Francisco Gabriel Montes Ayala
El 16 de abril, dos comunidades católicas se unieron en un hermanamiento que muestran dos tiempos, dos épocas vividas a más de 130 años de distancia; en dos países de dos continentes distantes, con una historia parecida en México con la guerra cristera, casi igual, a la guerra durante la revolución francesa en la Vendée; son dos acontecimientos iguales divididos por el tiempo, donde los católicos de ambos países defienden su fe y su religión, ante los embates del jacobinismo.
La revolución francesa, había buscado culpables desde el inicio; lo cierto que los burgueses, iban contra los de más arriba, y contra todo lo que sirviera para justificar el movimiento, pero parecía que el pueblo necesitaba más que agitación. No se resolvía las peticiones del pueblo, seguían amotinándose por el hambre.
Pero los motines en la Francia de la revolución no acaban. Apoderarse de los bienes que habían obtenido no daba solución, con una confiscación de bienes del reino y sin poder resolverle al pueblo, los ojos de la revolución se puso en otro nuevo chivo expiatorio, la iglesia católica, que hasta ese momento no había sido tocada, y que muchos católicos habían apoyado la revolución. Fue entonces que forman un clero civilista, algunos curas se unieron, otros, que se quedaron leales a Roma, serían considerados traidores, lo mismo pasaría a la grey católica que siguió fiel al papa. Confiscados los bienes de la Iglesia, con el fin de obtener recursos con la venta de tierras de «manos muertas» o bien edificios, comenzó la cacería de católicos.
En la Vendée en marzo de 1793 inicia la rebelión contra la nación estado que impulsaba la exclusión de los ciudadanos que no pensaban igual que los revolucionarios; se dice que más de 443 mil fueron ejecutados, entre niños, mujeres, ancianos y hombres, utilizando desde ahogamiento, fusilamiento, estallamiento de cabeza, etc., para eliminar al pueblo monárquico y católico.

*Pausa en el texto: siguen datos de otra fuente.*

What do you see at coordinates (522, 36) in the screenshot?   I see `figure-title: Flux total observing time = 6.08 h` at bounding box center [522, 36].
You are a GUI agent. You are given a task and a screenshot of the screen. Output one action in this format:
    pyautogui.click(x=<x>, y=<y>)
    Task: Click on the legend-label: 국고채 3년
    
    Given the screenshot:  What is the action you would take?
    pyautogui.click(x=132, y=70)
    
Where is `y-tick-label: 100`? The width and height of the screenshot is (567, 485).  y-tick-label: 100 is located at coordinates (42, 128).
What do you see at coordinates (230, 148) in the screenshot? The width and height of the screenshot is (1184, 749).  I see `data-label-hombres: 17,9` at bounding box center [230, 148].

Después de 133 años de aquellos acontecimientos en Francia, en México se desataría la guerra cristera en 1926, la resistencia de los católicos a la persecución religiosa del gobierno callista y de los liberales jacobinos mexicanos, traería funestas consecuencias al país. Nuevamente en México, sin que la revolución tuviera más enemigos qué eliminar, la élite política imperante, desata la persecución contra la iglesia con el fin de «desfanatizar» al pueblo, es decir, descristianizar, ya que en el discurso, la iglesia, seguía opuesta a la revolución y los principios de la misma, implantados por un grupo que ya había eliminado a otros líderes revolucionarios, un movimiento político más que social era por la conquista del poder y que a ejemplo de la revolución francesa, eliminó a sus propios líderes, la revolución mexicana se comía y destruía a sus propios hijos, allí quedó Zapata, Carranza, Felipe Ángeles y otros que serían asesinados años después por el grupo en el poder y las variantes de tipos de revolución implantadas por el callismo. También Calles hizo una iglesia civilista o cismática que no tuvo eco.

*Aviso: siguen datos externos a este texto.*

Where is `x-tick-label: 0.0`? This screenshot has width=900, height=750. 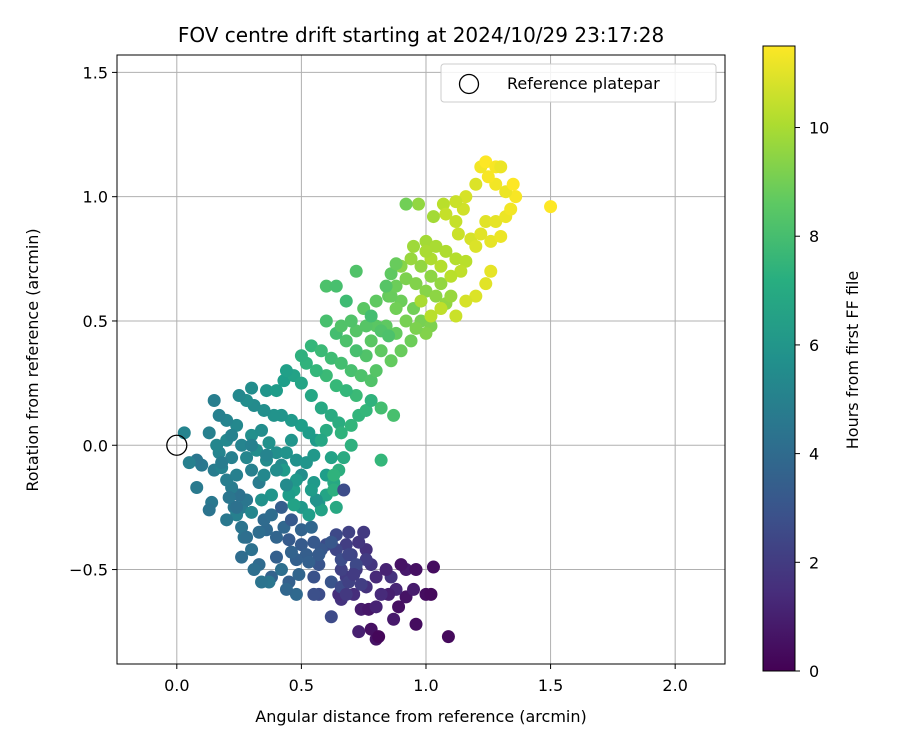 x-tick-label: 0.0 is located at coordinates (176, 686).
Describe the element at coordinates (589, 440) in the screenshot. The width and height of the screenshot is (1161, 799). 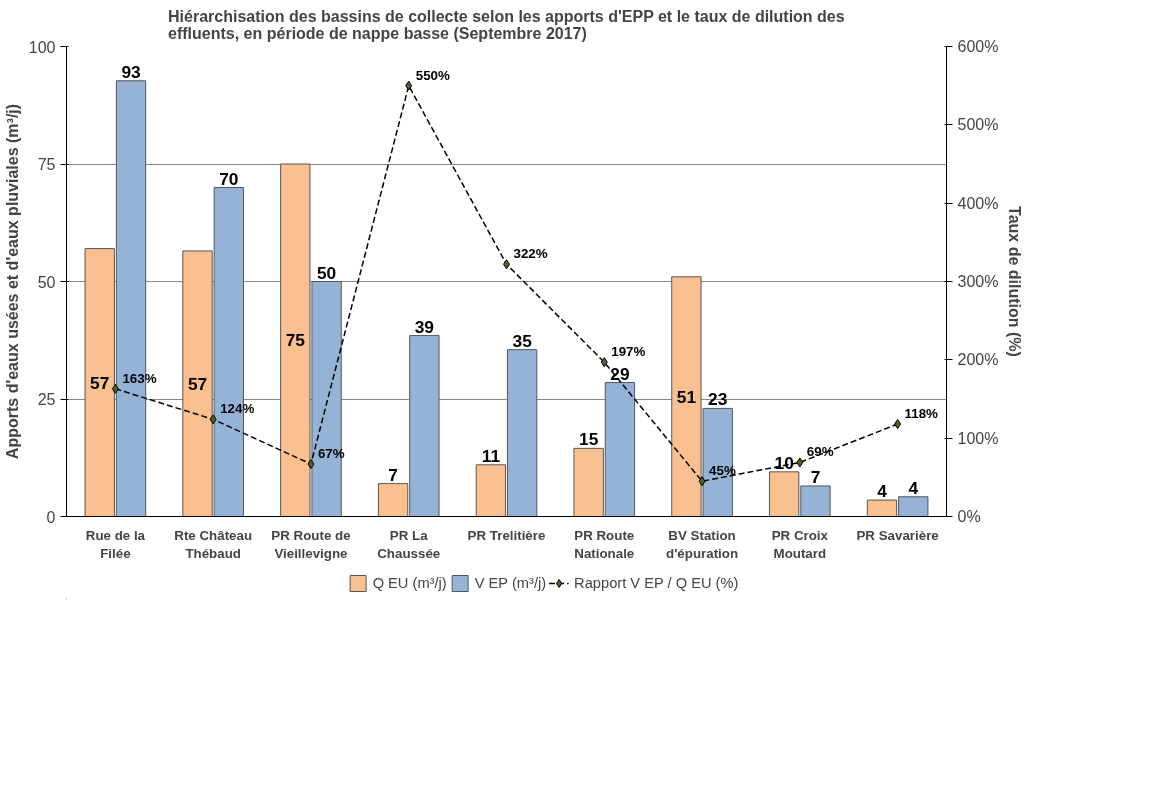
I see `data-label: 15` at that location.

Dos historias unen a Sahuayo y la región de la Vendée, la lucha por la religión católica y la fidelidad del pueblo a la institución. Los católicos durante los movimientos liberales, fueron considerados como traidores y falsos mexicanos y falsos franceses en el caso de la Francia. El hermanamiento entre estas dos poblaciones, Chapelle Basse Mer y Sahuayo, es por esa misma defensa histórica de la religión católica, ante los embates del jacobinismo.